Freyd was the first to formalize a striking comparison between abelian categories and topoi, showing that their exactness properties can be jointly captured by the axioms of AT categories, and the difference between the two is simply modulated by the initial objects: in every AT category, there is an initial object $0$. An object $X$ is of type A if $\pi_X : X\times 0 \to X$ is an isomorphism, and of type T if $\pi_0 : X\times 0 \to 0 $ is an isomorphism. It turns out that an AT category with all objects type A is an abelian category, and one with all objects type T is a topos. In this sense, if the initial object thinks its in a commutative ring, you have a topos, and if it thinks its in an abelian group, you have an abelian category.
On the homotopic side of things, topoi correspond to $\infty$-topoi and abelian categories to stable $\infty$-categories. I was wondering if there was any known work on whether Freyd's observations for the $1$-categorical case lift to the homotopic case?
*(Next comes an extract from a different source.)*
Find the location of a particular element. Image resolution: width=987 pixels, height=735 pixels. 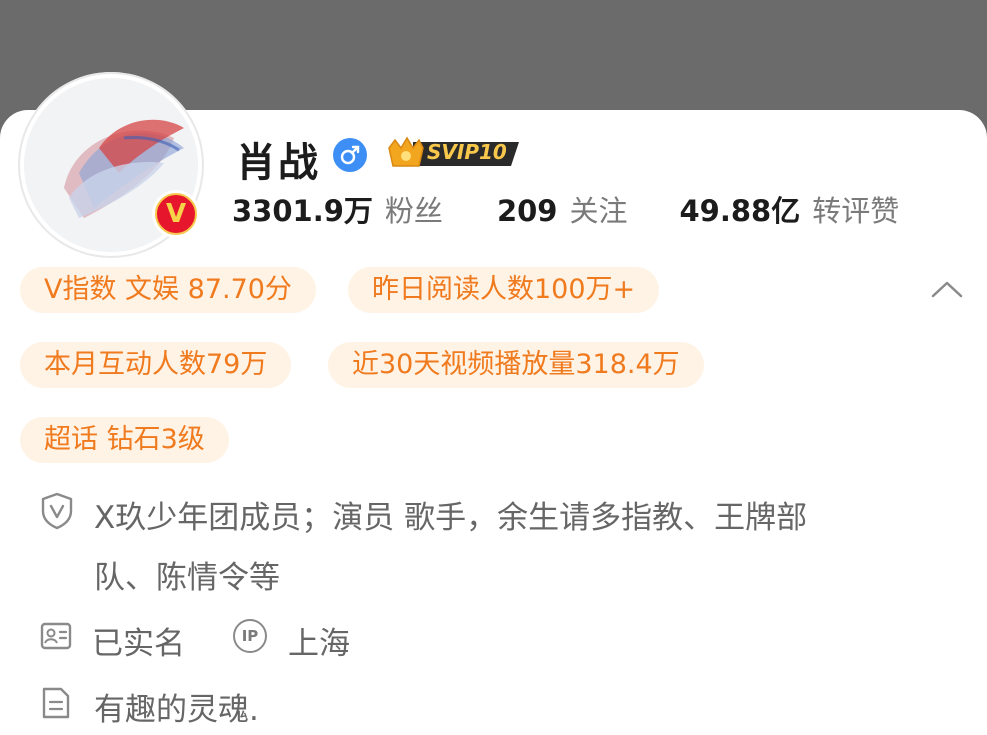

Specifically, is there a class of $\infty$-categories with some homotopy-coherent exactness properties that subsumes stable $\infty$-categories and $\infty$-topoi, and such that categories with all objects "type T" are $\infty$-topoi, and likewise for "type A" objects and stable $\infty$-categories, analogous to the above result?
To give some context, I am investigating the Goodwillie calculus, and I think the process of stabilizing an $\infty$-category corresponds to something like taking the K-theory of a commutative ring. I think $\mathbb{F}_{1}$ plays a special role in it all, as decategorifying AT categories yields some sort of "AT algebras," and the unique abelian group which is also a ring is $\mathbb{F}_{1}$, just as the unique abelian topos is $\ast$. Finding out just how it fits into the picture will help me generalize the Goodwillie calculus further, and allow for the correspondence between analysis and homotopy to be fleshed out a bit more.